(Stored records)
━━━━━━━━━━━━━━━━

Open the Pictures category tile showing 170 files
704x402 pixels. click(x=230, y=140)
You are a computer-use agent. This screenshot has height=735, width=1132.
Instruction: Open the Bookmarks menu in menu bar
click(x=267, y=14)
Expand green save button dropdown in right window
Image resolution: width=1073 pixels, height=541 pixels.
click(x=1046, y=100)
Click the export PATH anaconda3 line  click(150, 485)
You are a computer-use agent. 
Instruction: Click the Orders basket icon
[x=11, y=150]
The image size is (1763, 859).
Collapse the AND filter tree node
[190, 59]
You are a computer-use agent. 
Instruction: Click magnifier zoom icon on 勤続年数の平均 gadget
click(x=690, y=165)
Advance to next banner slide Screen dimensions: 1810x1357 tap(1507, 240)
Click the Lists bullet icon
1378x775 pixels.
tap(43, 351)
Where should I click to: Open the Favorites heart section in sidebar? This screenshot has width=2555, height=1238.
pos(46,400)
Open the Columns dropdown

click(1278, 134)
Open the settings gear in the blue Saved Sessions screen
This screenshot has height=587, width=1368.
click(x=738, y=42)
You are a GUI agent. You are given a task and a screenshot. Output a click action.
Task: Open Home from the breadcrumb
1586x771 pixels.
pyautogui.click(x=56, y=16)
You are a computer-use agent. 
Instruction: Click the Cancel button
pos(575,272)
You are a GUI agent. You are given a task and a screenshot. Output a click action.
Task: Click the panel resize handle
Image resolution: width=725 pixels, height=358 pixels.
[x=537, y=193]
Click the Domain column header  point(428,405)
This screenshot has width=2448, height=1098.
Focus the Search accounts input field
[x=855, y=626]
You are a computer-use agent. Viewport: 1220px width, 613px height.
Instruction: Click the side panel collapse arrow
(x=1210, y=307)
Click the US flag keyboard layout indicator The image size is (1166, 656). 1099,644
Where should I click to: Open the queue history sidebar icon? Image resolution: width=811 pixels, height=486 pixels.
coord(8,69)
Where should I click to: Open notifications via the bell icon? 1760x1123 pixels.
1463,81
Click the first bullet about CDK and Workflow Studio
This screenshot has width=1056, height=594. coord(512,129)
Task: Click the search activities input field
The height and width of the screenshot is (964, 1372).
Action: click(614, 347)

━━━━━━━━━━━━━━━━

*Your instructions*: The records above are to be duplicated exactly, every one of them.

*Output*:
Open the Pictures category tile showing 170 files
704x402 pixels. click(x=230, y=140)
You are a computer-use agent. This screenshot has height=735, width=1132.
Instruction: Open the Bookmarks menu in menu bar
click(x=267, y=14)
Expand green save button dropdown in right window
Image resolution: width=1073 pixels, height=541 pixels.
click(x=1046, y=100)
Click the export PATH anaconda3 line  click(150, 485)
You are a computer-use agent. 
Instruction: Click the Orders basket icon
[x=11, y=150]
The image size is (1763, 859).
Collapse the AND filter tree node
[190, 59]
You are a computer-use agent. 
Instruction: Click magnifier zoom icon on 勤続年数の平均 gadget
click(x=690, y=165)
Advance to next banner slide Screen dimensions: 1810x1357 tap(1507, 240)
Click the Lists bullet icon
1378x775 pixels.
tap(43, 351)
Where should I click to: Open the Favorites heart section in sidebar? This screenshot has width=2555, height=1238.
pos(46,400)
Open the Columns dropdown

click(1278, 134)
Open the settings gear in the blue Saved Sessions screen
This screenshot has height=587, width=1368.
click(x=738, y=42)
You are a GUI agent. You are given a task and a screenshot. Output a click action.
Task: Open Home from the breadcrumb
1586x771 pixels.
pyautogui.click(x=56, y=16)
You are a computer-use agent. 
Instruction: Click the Cancel button
pos(575,272)
You are a GUI agent. You are given a task and a screenshot. Output a click action.
Task: Click the panel resize handle
Image resolution: width=725 pixels, height=358 pixels.
[x=537, y=193]
Click the Domain column header  point(428,405)
This screenshot has width=2448, height=1098.
Focus the Search accounts input field
[x=855, y=626]
You are a computer-use agent. Viewport: 1220px width, 613px height.
Instruction: Click the side panel collapse arrow
(x=1210, y=307)
Click the US flag keyboard layout indicator The image size is (1166, 656). 1099,644
Where should I click to: Open the queue history sidebar icon? Image resolution: width=811 pixels, height=486 pixels.
coord(8,69)
Where should I click to: Open notifications via the bell icon? 1760x1123 pixels.
1463,81
Click the first bullet about CDK and Workflow Studio
This screenshot has width=1056, height=594. coord(512,129)
Task: Click the search activities input field
The height and width of the screenshot is (964, 1372).
Action: click(614, 347)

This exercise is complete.